Wednesday President Barack Obama tapped veteran Florida emergency manager Craig Fugate to head the ever-troubled Federal Emergency Management Agency. Fugate, along with members of Obama's cabinet, headed down to New Orleans and other parts of the Gulf Coast on Thursday to assess the region's recovery from Hurricane Katrina.

fugate-crist-on-aen.jpgFugate, who has more than 20 years of emergency management experience, has been director of the Florida Division of Emergency Management since 2001. As Facing South reported, Fugate gained national recognition for leading Florida's response to the eight hurricanes that damaged the state in 2004 and 2005. Both President Obama and Homeland Security Secretary Janet Napolitano said Fugate will bring significant experience to the agency. Napolitano, who nominated Fugate for the position, has called him one of the most experienced emergency managers in the country.

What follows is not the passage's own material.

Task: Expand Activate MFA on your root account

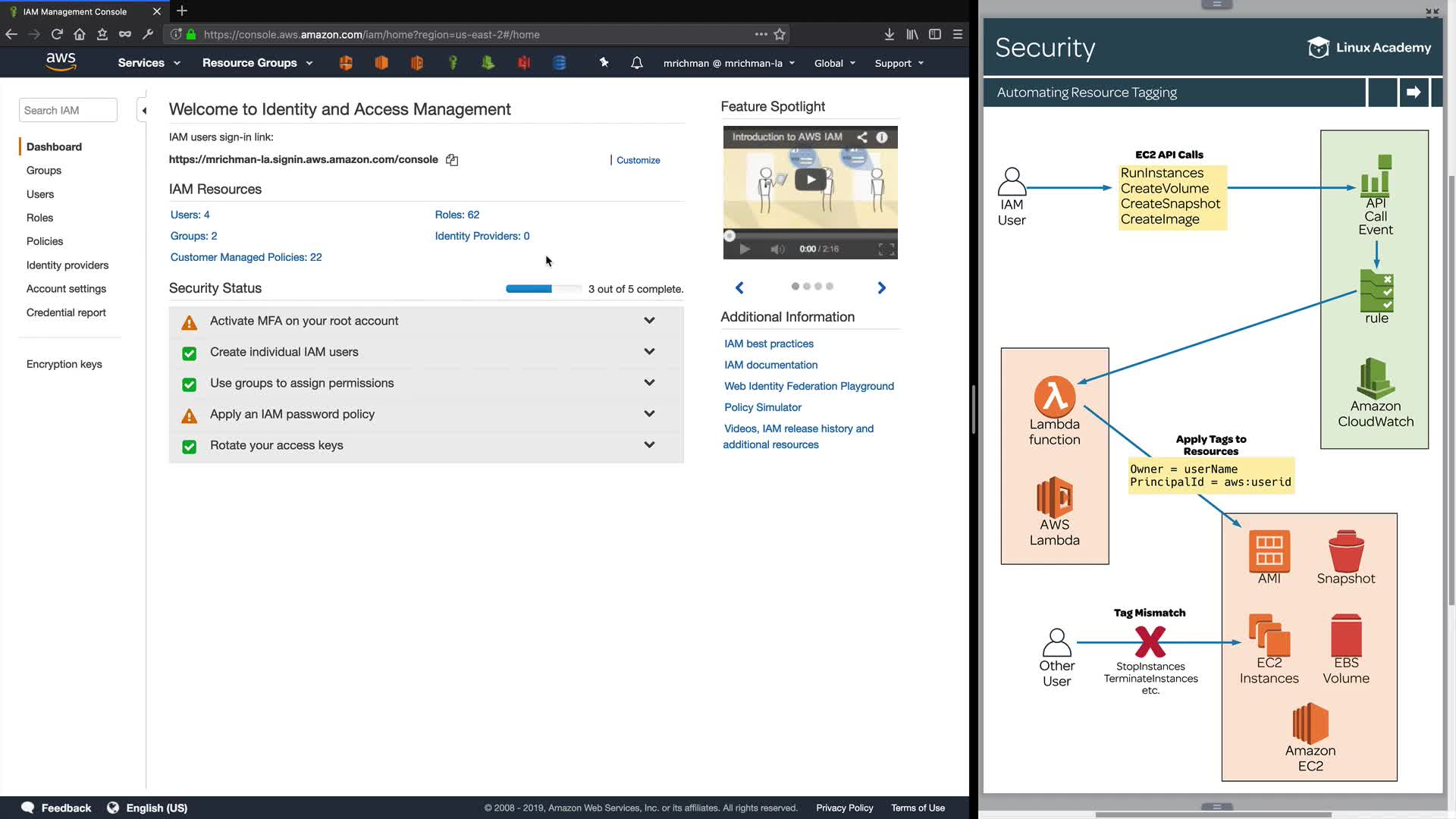Action: 649,321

"From his experience as a first responder to his strong leadership as Florida's emergency manager, Craig has what it takes to help us improve our preparedness, response and recovery efforts, and I can think of no one better to lead FEMA," Obama said. "I'm confident that Craig is the right person for the job and will ensure that the failures of the past are never repeated."

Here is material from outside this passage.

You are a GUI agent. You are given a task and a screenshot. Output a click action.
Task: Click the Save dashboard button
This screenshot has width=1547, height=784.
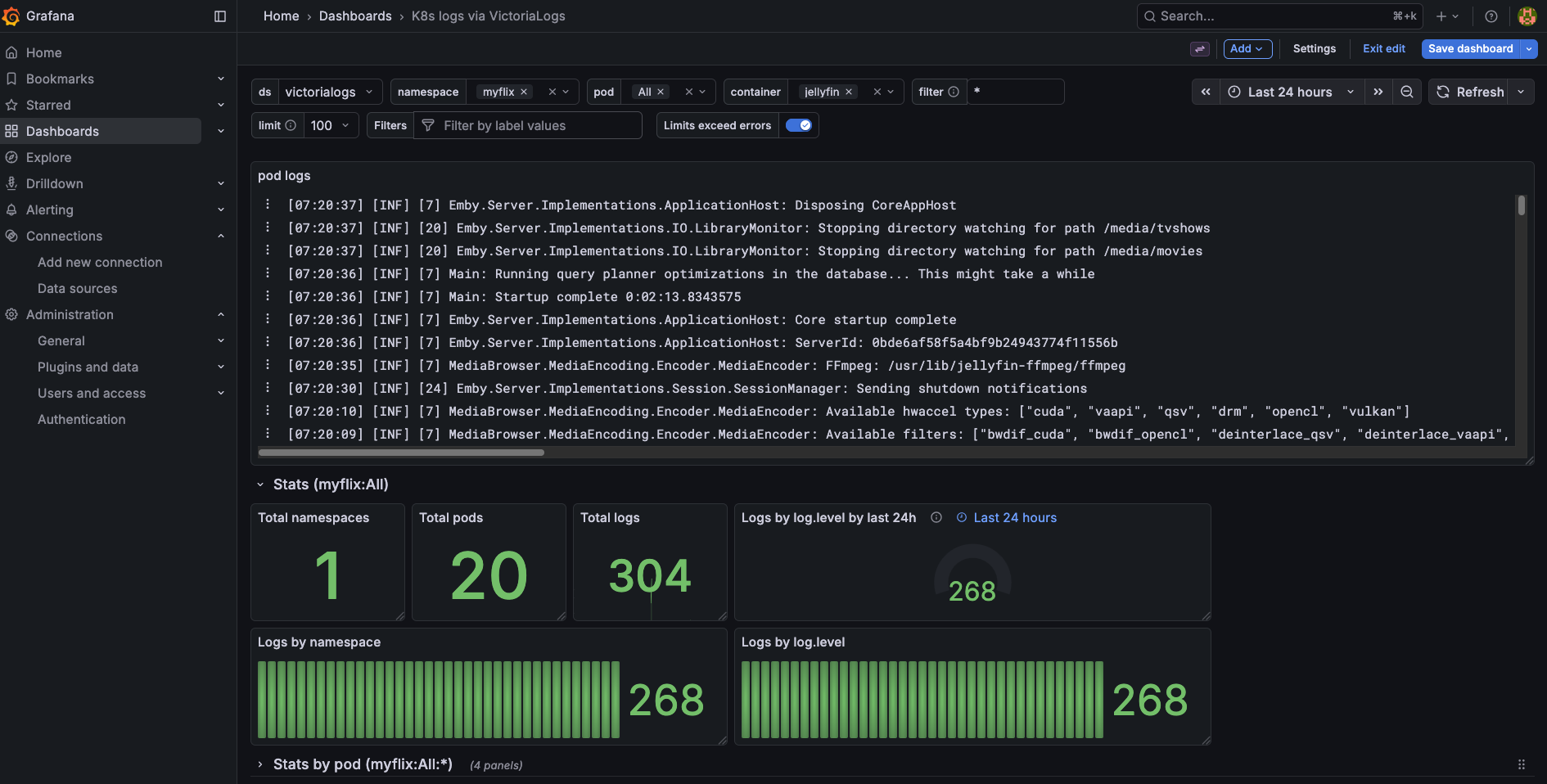coord(1471,48)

Gulf Coast advocates are hoping that President Obama will make rebuilding the Gulf Coast a priority under his administration. Both Napolitano and Fugate will be meeting meet with local officials while in Louisiana today. These Gulf leaders still struggling to recover from 2005 hurricanes hope that the meetings will be a crucial first step toward satisfying what they call an "unfulfilled promise" to rebuild the Gulf Coast and get citizens back into permanent homes. The Obama administration has already taken an important step to help the region -- he announced last month a six-month extension to the Gulf Coast Recovery Office and the disaster housing assistance to Katrina victims.

FEMA, whose name became synonymous with disaster mismanagement under the Bush administration, has been under public scrutiny since its failed response to the 2005 hurricanes. Fugate, whom the Senate must confirm, faces the major challenge of helping rebuild an agency that members of Congress say not only botched the immediate response to Hurricane Katrina, but continues three and a half later to impose bureaucratic obstacles to the flow of federal rebuilding money, reports the Times-Picayune.

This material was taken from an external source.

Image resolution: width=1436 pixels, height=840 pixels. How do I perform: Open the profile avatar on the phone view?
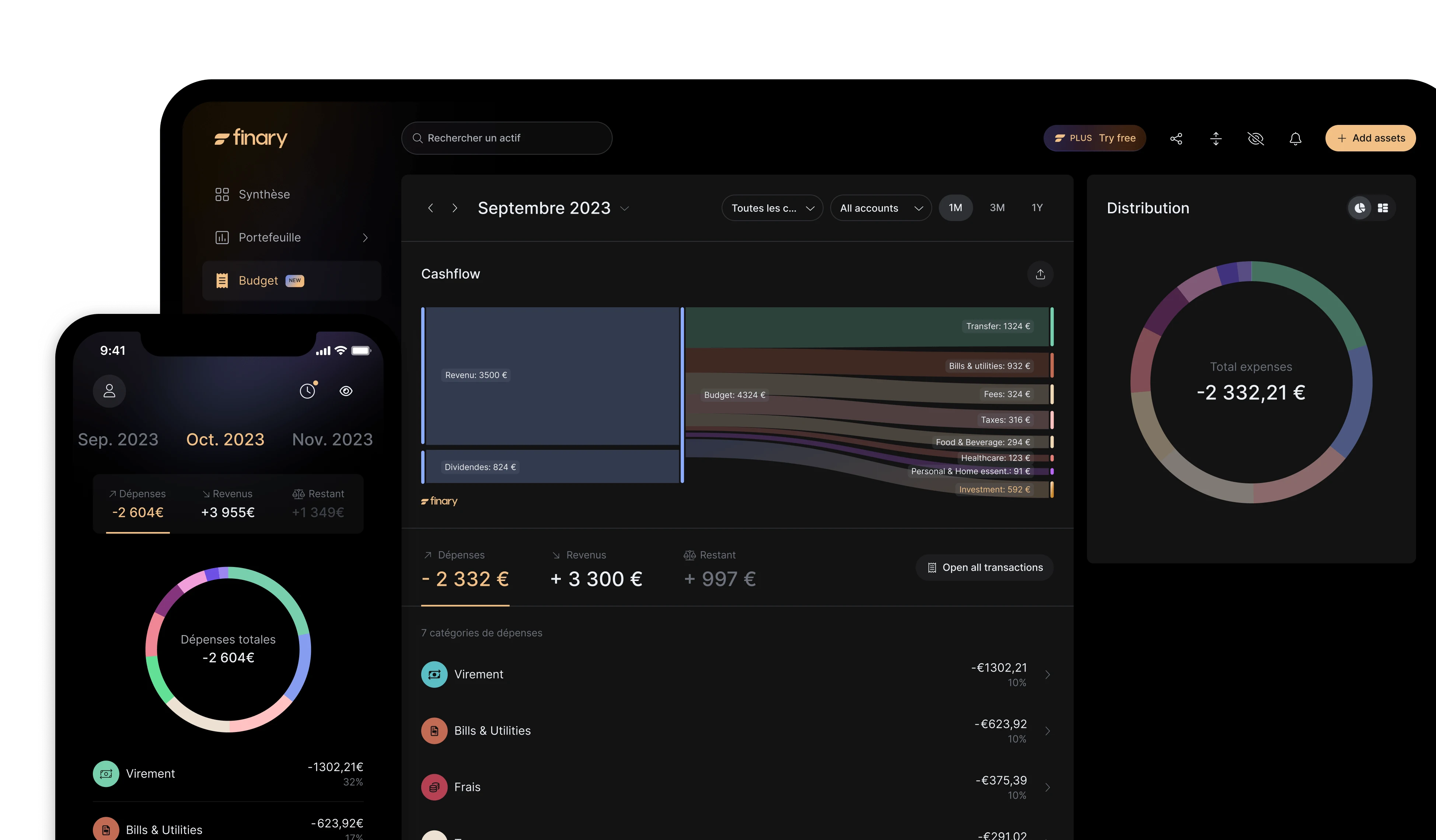(109, 391)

Almost four years after Katrina, the Gulf Coast is still struggling to rebuild. As Facing South reported earlier this week, FEMA's continued failures has stifled rebuilding efforts. FEMA still does not have a national disaster housing strategy in case of another mass evacuation that could be triggered by another hurricane like Katrina or other wide-scale disaster. The agency also continues to face criticism for the slow rebuilding of New Orleans -- almost $3.9 billion meant to fund public works projects to rebuild the Gulf Coast remain unspent. Last week, FEMA announced that the chief of staff of its New Orleans office is under investigation.

Needless to say, Fugate faces a big task ahead. And the future of the agency is still being debated -- will FEMA be turned into a stand-alone agency or will it be reorganized? The Times-Picayune reports that Obama's appointment of Fugate may signal that the administration is leaning against restoring FEMA to a Cabinet-level department, a change called for by many Democrats critical of the agency's response to Katrina and other disasters.